Systematic random sampling involves deciding what fraction of the target population is to be sampled, and then compiling an ordered list of the target population. The ordering may be based on the date a patient entered a clinic, the last surname of patients, or other factors. Then, starting at the beginning of the list, the initial sample unit is randomly selected from within the first k units, and thereafter every kth individual is sampled. Typically, the integer k is estimated by dividing the size of the target population by the desired sample size. This method of sampling is easy to implement in practice, and the sampling frame can be compiled as the study progresses.
A stratified random sample divides the population into distinct nonoverlapping subgroups (strata) according to some important characteristics (e.g., age, income) and then a random sample is selected within each subgroup. The investigator can use this method to ensure that each subgroup of interest is represented in the sample. This method generally produces more precise estimates of the characteristics of the target population, unless very small numbers of units are selected within individual strata.
Cluster sampling may be used if the study units form natural groups or if an adequate list of the entire population is difficult to compile. In a national survey, for example, clusters may comprise individuals in a localized geographic area. The clusters or regions are selected, preferably at random, and the persons are enumerated in each selected region and random samples are drawn from these units of the population. Because sampling is performed at multiple levels, this method is sometimes referred to as multistage sampling.
With nonprobability sampling methods, the probability of being included in the sample is unknown. Examples of this sampling method include convenience samples and volunteers. These types of samples are prone to bias and cannot be assumed to be representative of the target population. For example, people who volunteer are frequently different in many respects from those who do not. Tests of hypothesis and statistical inference concerning the sampled units and the target population can only be applied with probability sampling methods. That is, there is no way to assess the validity of the samples obtained using nonprobability sampling strategies.
VALIDITY AND SOURCES OF ERROR
The distribution of values in any sample, no matter how it is selected, will differ from the distribution in sample chosen by chance alone.
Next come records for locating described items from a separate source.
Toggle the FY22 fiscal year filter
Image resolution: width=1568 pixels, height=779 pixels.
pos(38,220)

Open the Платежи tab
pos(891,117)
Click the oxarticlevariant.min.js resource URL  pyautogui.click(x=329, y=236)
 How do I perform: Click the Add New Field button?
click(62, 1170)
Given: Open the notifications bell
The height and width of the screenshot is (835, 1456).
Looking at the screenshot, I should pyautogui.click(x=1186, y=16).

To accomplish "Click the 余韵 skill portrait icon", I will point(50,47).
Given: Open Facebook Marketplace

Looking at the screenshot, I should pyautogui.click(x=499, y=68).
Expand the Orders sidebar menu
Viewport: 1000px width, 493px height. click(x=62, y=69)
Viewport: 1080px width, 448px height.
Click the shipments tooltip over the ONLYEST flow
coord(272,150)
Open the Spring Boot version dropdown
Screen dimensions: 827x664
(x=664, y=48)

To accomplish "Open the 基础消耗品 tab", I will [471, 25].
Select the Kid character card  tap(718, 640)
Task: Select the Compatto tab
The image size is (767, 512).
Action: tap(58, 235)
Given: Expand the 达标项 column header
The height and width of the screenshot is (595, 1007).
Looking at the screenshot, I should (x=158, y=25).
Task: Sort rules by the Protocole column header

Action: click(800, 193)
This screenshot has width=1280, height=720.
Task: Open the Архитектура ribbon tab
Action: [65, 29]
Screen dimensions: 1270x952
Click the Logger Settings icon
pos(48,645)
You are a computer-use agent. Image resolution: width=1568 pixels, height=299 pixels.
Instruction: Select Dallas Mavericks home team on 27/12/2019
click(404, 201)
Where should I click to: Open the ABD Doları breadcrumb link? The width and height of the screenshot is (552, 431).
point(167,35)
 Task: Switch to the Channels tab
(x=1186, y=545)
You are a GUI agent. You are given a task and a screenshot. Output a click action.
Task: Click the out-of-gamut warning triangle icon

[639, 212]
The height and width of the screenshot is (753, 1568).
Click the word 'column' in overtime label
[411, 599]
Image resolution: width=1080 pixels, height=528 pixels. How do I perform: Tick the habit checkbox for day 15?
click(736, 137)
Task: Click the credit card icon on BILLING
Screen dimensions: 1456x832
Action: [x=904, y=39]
The larger the sample, the more likely it is that the sample reflects the characteristic of interest in the target population. However, there are sources of error not related to sampling that may bias comparisons between the sampled units and the target population. First, coverage error (selection bias) may arise when the sampling frame does not fully cover the target population. Second, nonresponse bias may occur when sampled individuals cannot be reached or will not provide the information requested. Bias is present if respondents differ systematically from the individuals who do not respond. Finally, the measuring device may not be able to accurately determine the characteristics being measured.